There are many mistakes managers often make during financial crises, including 7 of the most serious. To steer the business in the face of thousands of job losses and bankruptcies every day, managers often focus on cutting costs and neglect other things such as building a team of employees and developing customer relationships. This is a big mistake because employees and customers are the basic support that helps businesses overcome the crisis. Consulting and Recruitment Company Robert Half International (USA) conducted a customer survey and found 30 mistakes that managers often make during a crisis, of which the following 7 mistakes are the most serious.
1. Thinking that employees should not know the truth: If you often “forget” to share with your employees about the business situation, now is a good time to start. Being open and honest about the impact of the crisis on the company will help employees feel more responsible and responsible for their work. You can discuss with them how they overcame difficulties in the past and how they are coping in the present.
2. Assuming employees should be happy because they still have jobs: While many employees are secretly happy about it, it doesn’t mean they don’t need praise and encouragement, especially the best ones. Their excellence needs to be recognized because “a piece of cake in the village is better than a basket in the kitchen corner”.
3. Blame the board of directors: Often the department head is the one who has to break the bad news to the employees. And to gain their sympathy, they will add a subtle sentence: “Unfortunately, if I had the power to make the decision…”. This should not be said, because it implies that you disagree with the board of directors and it will make the employees anxious. It is better to inform them about the change and the reason for it.
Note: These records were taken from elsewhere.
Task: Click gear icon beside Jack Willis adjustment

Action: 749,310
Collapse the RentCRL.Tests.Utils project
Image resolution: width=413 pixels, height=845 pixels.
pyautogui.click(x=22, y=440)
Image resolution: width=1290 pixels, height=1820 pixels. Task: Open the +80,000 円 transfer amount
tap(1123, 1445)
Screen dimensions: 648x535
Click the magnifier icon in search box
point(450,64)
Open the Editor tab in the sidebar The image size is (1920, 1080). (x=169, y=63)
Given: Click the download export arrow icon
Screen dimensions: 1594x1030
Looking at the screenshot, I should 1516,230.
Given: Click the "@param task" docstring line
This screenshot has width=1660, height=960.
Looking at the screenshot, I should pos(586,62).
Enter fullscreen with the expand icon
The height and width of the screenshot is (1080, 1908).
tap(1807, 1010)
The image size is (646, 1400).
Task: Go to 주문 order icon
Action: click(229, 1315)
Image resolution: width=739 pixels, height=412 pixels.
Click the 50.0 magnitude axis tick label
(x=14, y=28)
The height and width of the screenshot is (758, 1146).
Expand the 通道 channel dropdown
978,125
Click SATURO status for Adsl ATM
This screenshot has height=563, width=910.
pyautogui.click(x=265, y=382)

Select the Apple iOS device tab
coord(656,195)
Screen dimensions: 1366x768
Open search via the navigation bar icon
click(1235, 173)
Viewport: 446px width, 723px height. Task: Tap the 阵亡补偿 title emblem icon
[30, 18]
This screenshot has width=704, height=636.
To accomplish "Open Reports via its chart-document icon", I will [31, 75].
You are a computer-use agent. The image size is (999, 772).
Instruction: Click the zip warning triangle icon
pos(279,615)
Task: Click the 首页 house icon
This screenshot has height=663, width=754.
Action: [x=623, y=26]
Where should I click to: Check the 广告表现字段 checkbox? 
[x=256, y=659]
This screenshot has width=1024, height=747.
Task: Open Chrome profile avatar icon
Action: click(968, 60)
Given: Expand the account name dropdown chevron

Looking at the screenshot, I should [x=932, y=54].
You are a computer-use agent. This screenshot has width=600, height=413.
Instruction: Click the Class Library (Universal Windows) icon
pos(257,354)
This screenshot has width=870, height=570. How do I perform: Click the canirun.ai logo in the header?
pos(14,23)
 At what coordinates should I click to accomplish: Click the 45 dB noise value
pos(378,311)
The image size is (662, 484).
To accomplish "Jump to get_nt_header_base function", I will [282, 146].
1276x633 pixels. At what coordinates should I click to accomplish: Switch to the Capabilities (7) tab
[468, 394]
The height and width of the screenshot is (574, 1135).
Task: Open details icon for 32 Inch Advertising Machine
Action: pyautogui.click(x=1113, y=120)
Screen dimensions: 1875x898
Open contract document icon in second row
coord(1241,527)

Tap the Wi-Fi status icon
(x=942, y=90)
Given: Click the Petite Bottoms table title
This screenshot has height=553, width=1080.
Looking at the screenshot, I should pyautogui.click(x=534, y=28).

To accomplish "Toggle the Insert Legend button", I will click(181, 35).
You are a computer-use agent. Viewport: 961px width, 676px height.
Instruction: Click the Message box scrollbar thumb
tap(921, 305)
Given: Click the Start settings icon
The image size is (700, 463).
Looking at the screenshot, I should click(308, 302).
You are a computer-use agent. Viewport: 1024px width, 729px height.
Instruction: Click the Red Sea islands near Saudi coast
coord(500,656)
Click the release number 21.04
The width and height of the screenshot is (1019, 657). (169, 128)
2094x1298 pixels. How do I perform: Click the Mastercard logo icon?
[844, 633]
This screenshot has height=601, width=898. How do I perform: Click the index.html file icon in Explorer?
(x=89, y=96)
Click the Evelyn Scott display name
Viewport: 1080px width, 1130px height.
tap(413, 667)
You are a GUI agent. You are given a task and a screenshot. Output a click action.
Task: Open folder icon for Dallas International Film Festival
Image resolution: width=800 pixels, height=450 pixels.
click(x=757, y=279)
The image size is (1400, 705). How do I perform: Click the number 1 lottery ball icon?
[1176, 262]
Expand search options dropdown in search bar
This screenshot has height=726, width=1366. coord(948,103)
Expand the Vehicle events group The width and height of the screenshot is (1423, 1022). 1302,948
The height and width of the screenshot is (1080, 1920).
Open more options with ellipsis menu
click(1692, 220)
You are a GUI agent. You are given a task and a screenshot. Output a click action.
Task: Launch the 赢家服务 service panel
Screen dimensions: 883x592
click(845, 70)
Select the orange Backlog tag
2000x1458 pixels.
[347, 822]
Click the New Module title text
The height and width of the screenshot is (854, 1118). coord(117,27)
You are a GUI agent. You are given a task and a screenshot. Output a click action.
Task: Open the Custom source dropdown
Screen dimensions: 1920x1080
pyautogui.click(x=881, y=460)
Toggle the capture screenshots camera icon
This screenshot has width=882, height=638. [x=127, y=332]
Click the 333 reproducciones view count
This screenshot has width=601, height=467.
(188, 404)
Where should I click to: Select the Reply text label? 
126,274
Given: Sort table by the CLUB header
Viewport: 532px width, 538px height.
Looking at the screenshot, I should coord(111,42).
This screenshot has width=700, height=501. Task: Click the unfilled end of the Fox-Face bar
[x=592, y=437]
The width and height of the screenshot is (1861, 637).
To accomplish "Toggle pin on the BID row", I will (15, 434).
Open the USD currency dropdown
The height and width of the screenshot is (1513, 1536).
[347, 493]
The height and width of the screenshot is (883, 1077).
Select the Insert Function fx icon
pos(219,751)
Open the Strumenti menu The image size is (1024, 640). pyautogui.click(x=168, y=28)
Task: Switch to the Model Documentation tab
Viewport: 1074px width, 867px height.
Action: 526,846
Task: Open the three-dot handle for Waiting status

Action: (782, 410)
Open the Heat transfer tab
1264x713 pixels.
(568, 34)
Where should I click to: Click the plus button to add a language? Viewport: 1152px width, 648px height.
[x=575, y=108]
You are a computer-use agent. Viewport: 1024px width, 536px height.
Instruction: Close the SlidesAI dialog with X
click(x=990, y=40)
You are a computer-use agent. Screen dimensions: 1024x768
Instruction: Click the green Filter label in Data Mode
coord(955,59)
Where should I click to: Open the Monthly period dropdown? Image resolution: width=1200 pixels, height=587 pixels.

4. Not engaging employees in developing customer relationships: Encourage employees to think about how they can contribute to the company's business goals. If possible, involve employees in finding new orders. Through employees, you can strengthen relationships with existing customers or reach new customers.
5. Give the labeler the impossible task: After downsizing to save money, the remaining employees often have to do the work of 2 or 3 people. If you force them to do everything in this situation, you are putting them in an impossible situation, because not everyone is Tom Cruise. So if this happens, help employees identify the most important tasks that need to be done, which can be outsourced, and which tasks do not need to be done right away.
6. Not caring about customer service: It is in times of crisis that good customer service becomes important. You need to train your staff to improve their knowledge and develop the necessary style so as not to lose your existing customers. A team of knowledgeable, dynamic and committed employees are your “golden goose” in times of difficulty. They will bring customers and profits to your business.
7. Not daring to develop new products: If you see a new product or service that has potential, don’t wait until the crisis is over. After careful calculation and accepting some risk, if it still seems attractive, then you should invest. It is the new product or service that will help you capture the market and surpass your competitors in the meantime.